It was a miracle that the Prophet Muhammad (pbuh) could win even his toughest enemies over to the fold of Islam without adequate material resources. Worshippers of idols, blind followers of the ways of their forefathers, promoters of tribal feuds, abusers of human dignity and blood Đ these were Muhammad's (pbuh) people. By the time of his death, however, he had transformed them into the most disciplined nation under the guidance of Islam and its prophet.

Islam opened vistas of spiritual heights and human dignity by declaring righteousness as the sole criterion of merit and honor. Islam shaped its followers social, cultural, moral, and commercial life with those basic laws and principles that are in complete conformity with human nature. As human nature does not change, Islam is applicable in all times and for all peoples. It is unfortunate that the Christian West, instead of making an honest attempt to understand the phenomenal success of Islam, has always considered it a rival religion. During the Crusades, this opposition gained a great deal of strength and force, which led to the generation of a genre of anti-Islamic polemical literature based on ignorance and hostility and designed to distort the image of Islam. But such hostility has not prevented Islam from unfolding its genuineness to those modern scholars whose bold and objective observations have begun to set the record straight.

**Things to do**
[1] In the passage on Islam, what does Islam declare to be the sole criterion of merit and honor?
[2] Please update the passage on Islam, beginning at "It was a miracle" and stopping after "and its prophet.", with "disciplined" changed to "united".
[3] Write what comes next in the passage on Islam, following its last sentence.
The records have nothing to do with the passage on Islam.

**The data**
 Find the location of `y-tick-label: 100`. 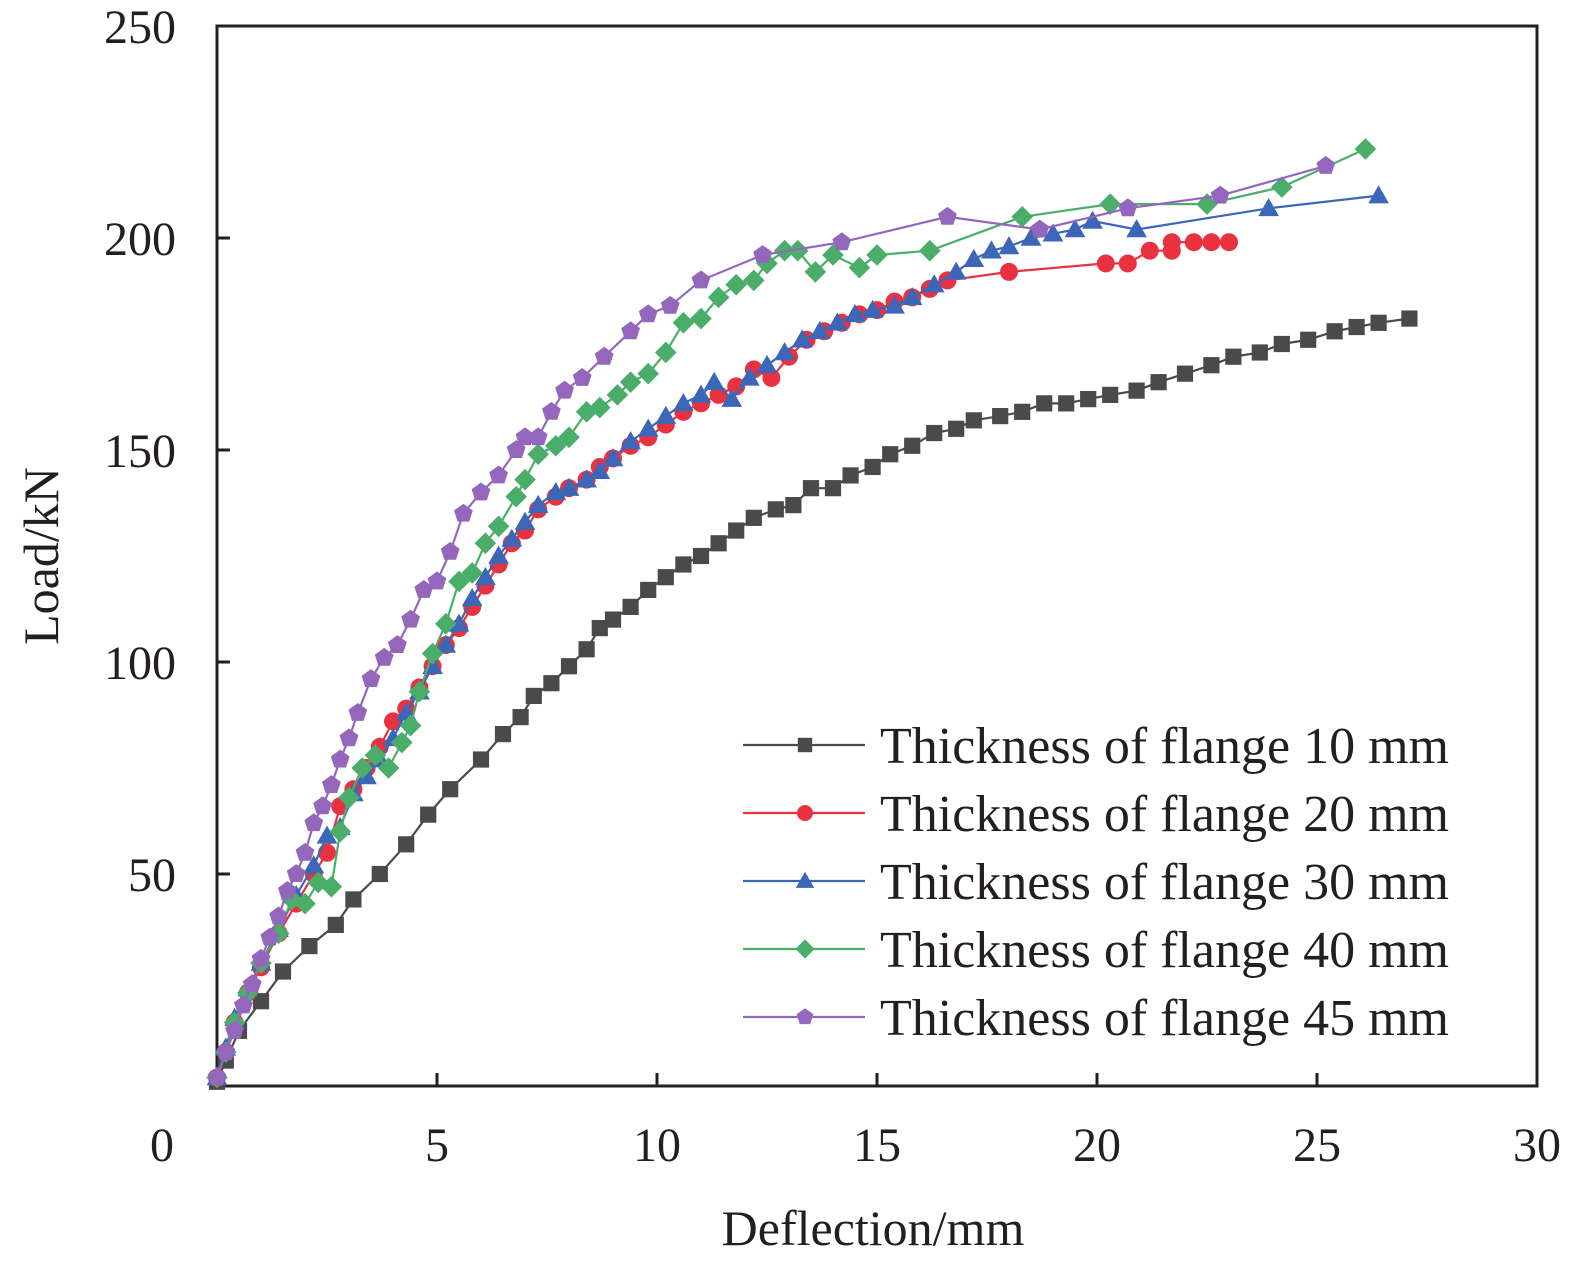

y-tick-label: 100 is located at coordinates (140, 664).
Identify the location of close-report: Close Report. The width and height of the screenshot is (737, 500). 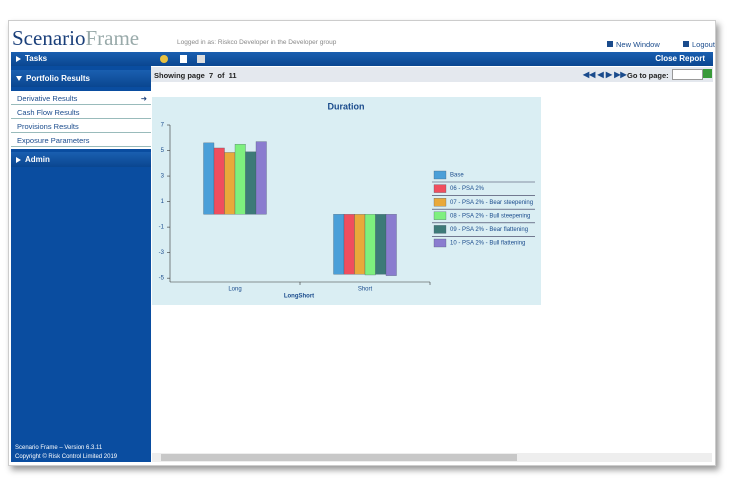
(680, 58).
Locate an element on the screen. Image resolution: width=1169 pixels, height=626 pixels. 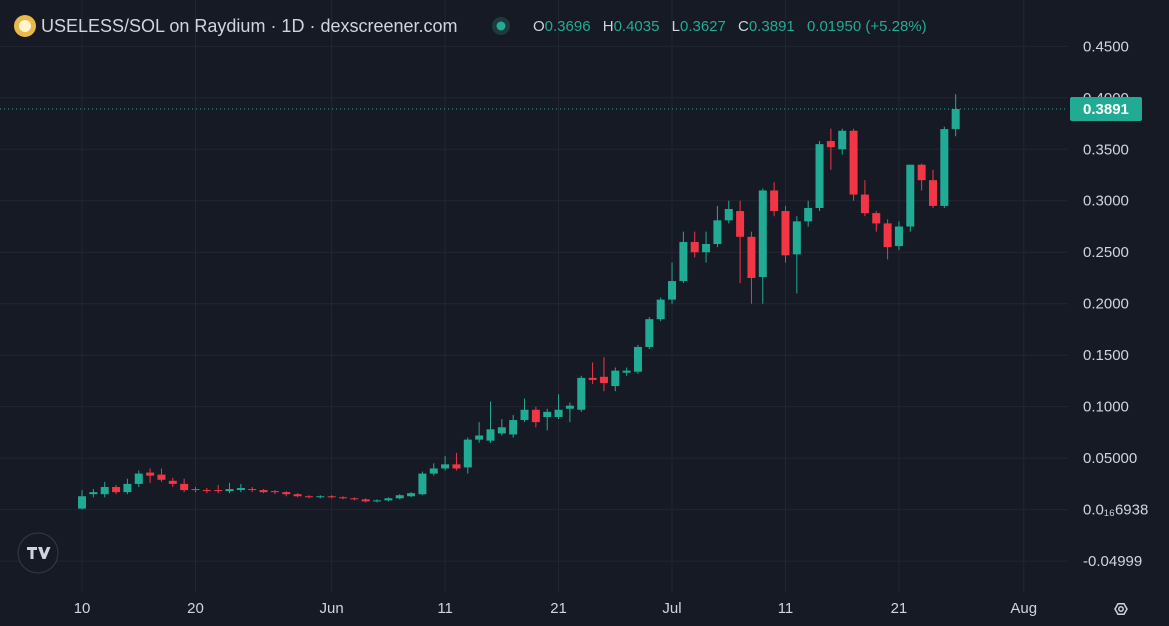
x-tick-label: Jul is located at coordinates (672, 608).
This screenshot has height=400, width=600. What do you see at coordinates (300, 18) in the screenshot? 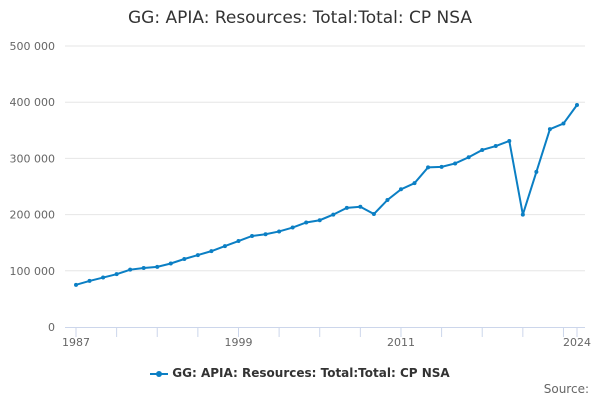
I see `chart-title: GG: APIA: Resources: Total:Total: CP NSA` at bounding box center [300, 18].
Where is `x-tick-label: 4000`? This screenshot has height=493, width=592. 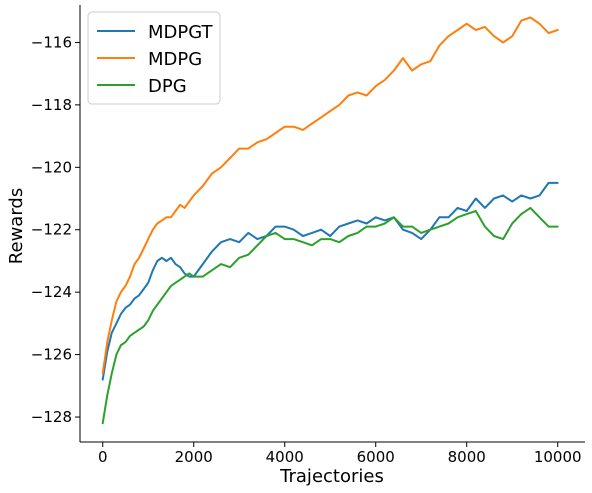
x-tick-label: 4000 is located at coordinates (285, 457).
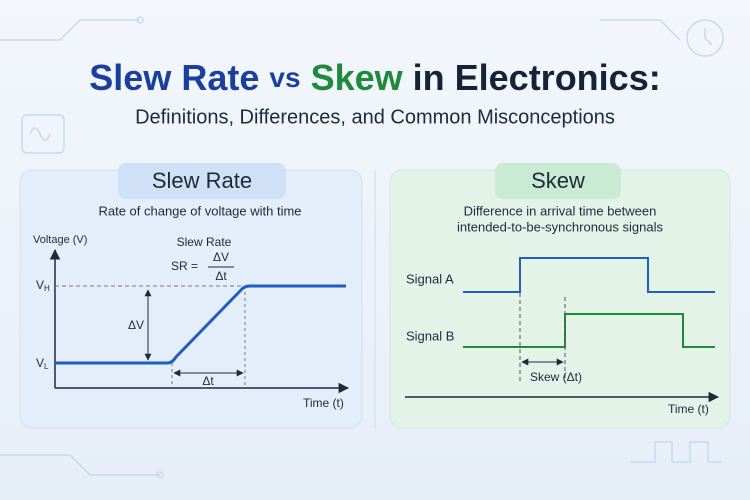 The height and width of the screenshot is (500, 750). Describe the element at coordinates (430, 278) in the screenshot. I see `signal-label: Signal A` at that location.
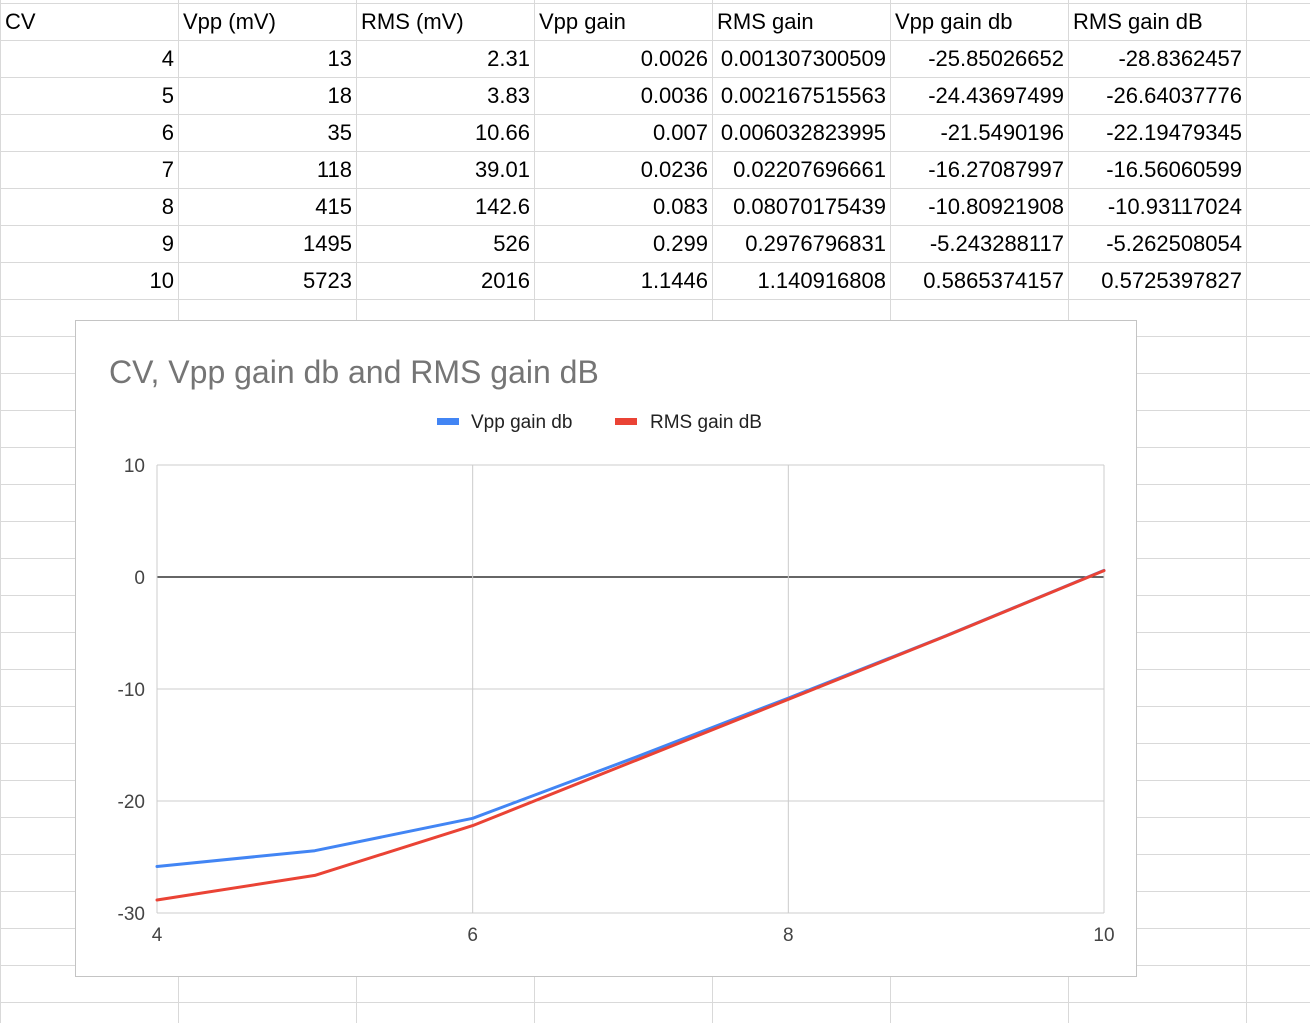 The height and width of the screenshot is (1023, 1310). I want to click on table-cell: 118, so click(334, 170).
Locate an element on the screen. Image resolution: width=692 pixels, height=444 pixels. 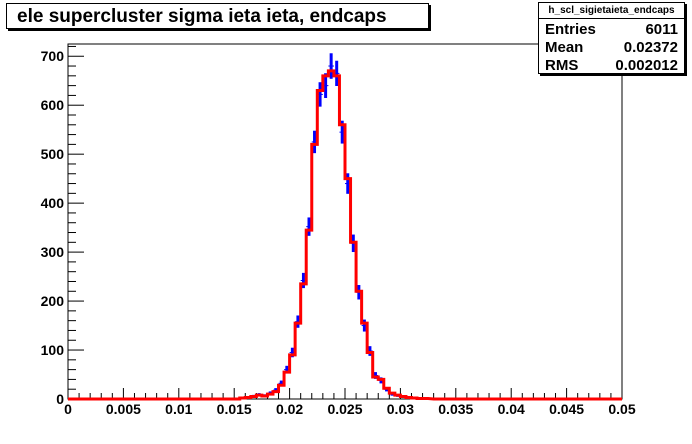
x-tick-label: 0.005 is located at coordinates (124, 409).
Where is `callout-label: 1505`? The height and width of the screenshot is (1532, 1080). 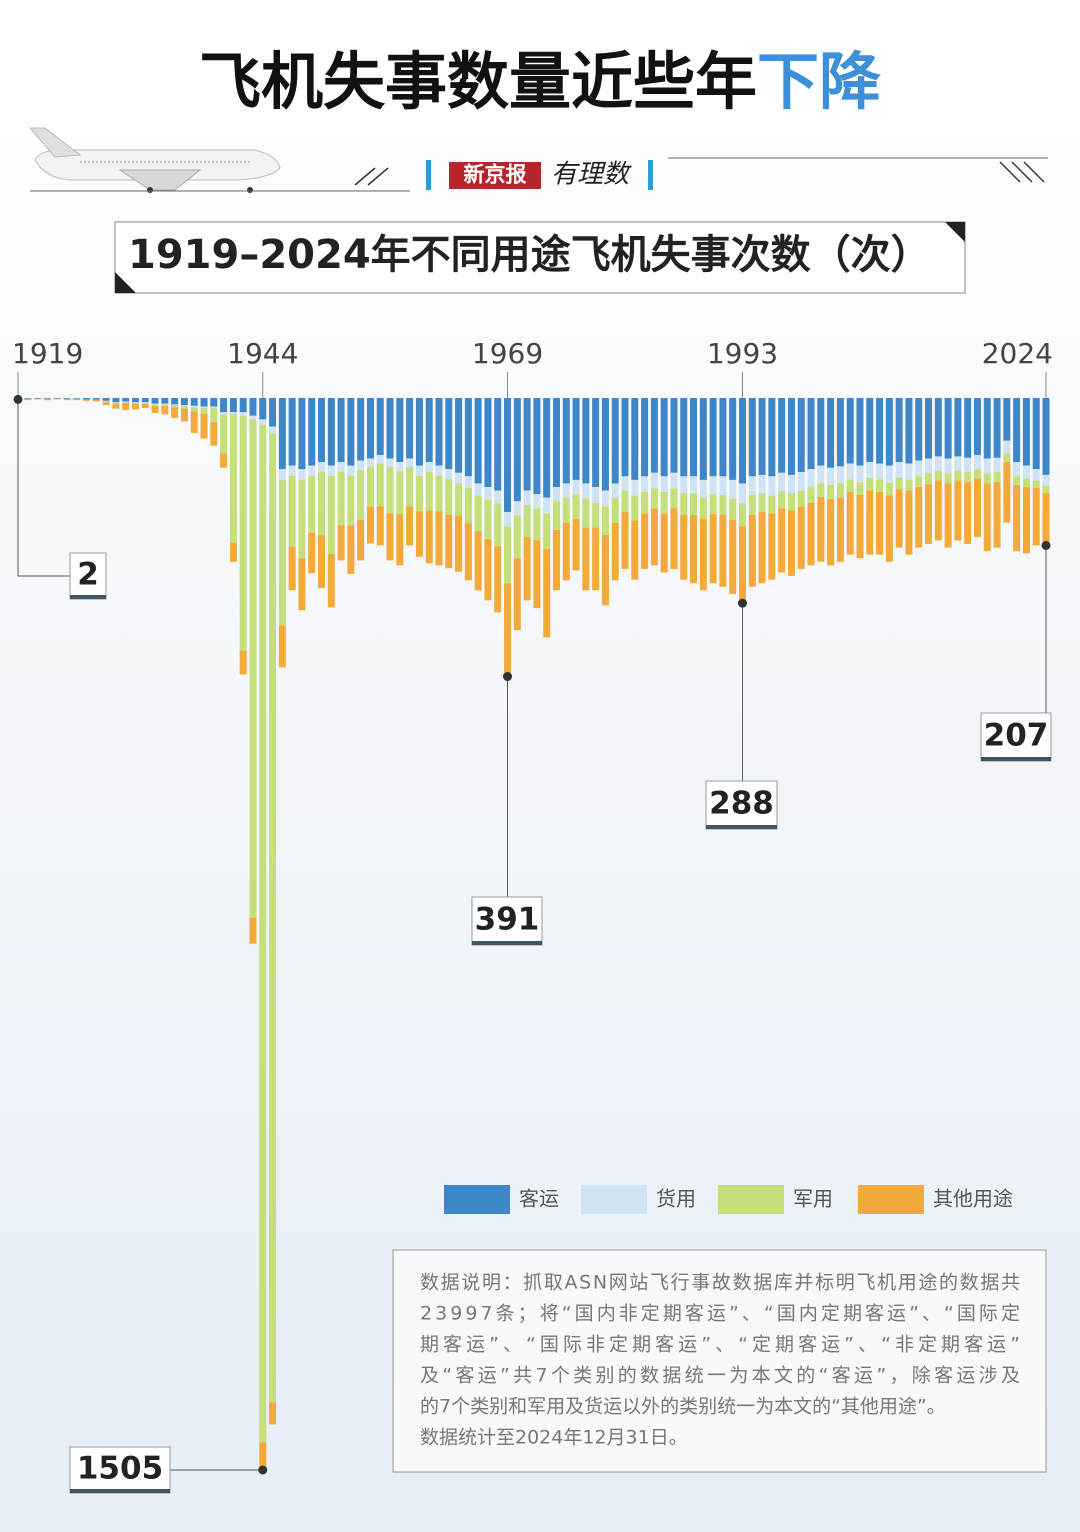 callout-label: 1505 is located at coordinates (120, 1469).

**List of answers**
[1] Righteousness.

[2]
It was a miracle that the Prophet Muhammad (pbuh) could win even his toughest enemies over to the fold of Islam without adequate material resources. Worshippers of idols, blind followers of the ways of their forefathers, promoters of tribal feuds, abusers of human dignity and blood Đ these were Muhammad's (pbuh) people. By the time of his death, however, he had transformed them into the most united nation under the guidance of Islam and its prophet.

[3]
Here we furnish some observations on Islam that have been made by acknowledged non-Muslim scholars of our own time. We hope that their comments will contribute to an unbiased and open-minded dialogue between followers of other religions who are interested in gaining a true understanding of Islam.



It [Islam] replaced monkishness by manliness. It gives hope to the slave, brotherhood to mankind, and recognition of the fundamental facts of human nature.

- Canon Taylor
Paper read before the Church Congress at Walverhamton,
Oct. 7, 1887.
Quoted by Arnold in The Preaching of Islam pp. 71-72.



[The] sense of justice is one of the most wonderful ideals of Islam, because as I read in the Qur'an I find those dynamic principles of life, not mystic but practical ethics for the daily conduct of life suited to the whole world.

- Sarojini Naidu
Lectures on “The Ideals of Islam.”
Speeches and Writings of Sarojini Naidu Madras, 1918, p. 167.



History makes it clear however, that the legend of fanatical Muslims sweeping through the world and forcing Islam at the point of the sword upon conquered races is one of the most fantastically absurd myths that historians have ever repeated.

- De Lacy O'Leary
Islam at the Crossroads, London, 1923 p. 8.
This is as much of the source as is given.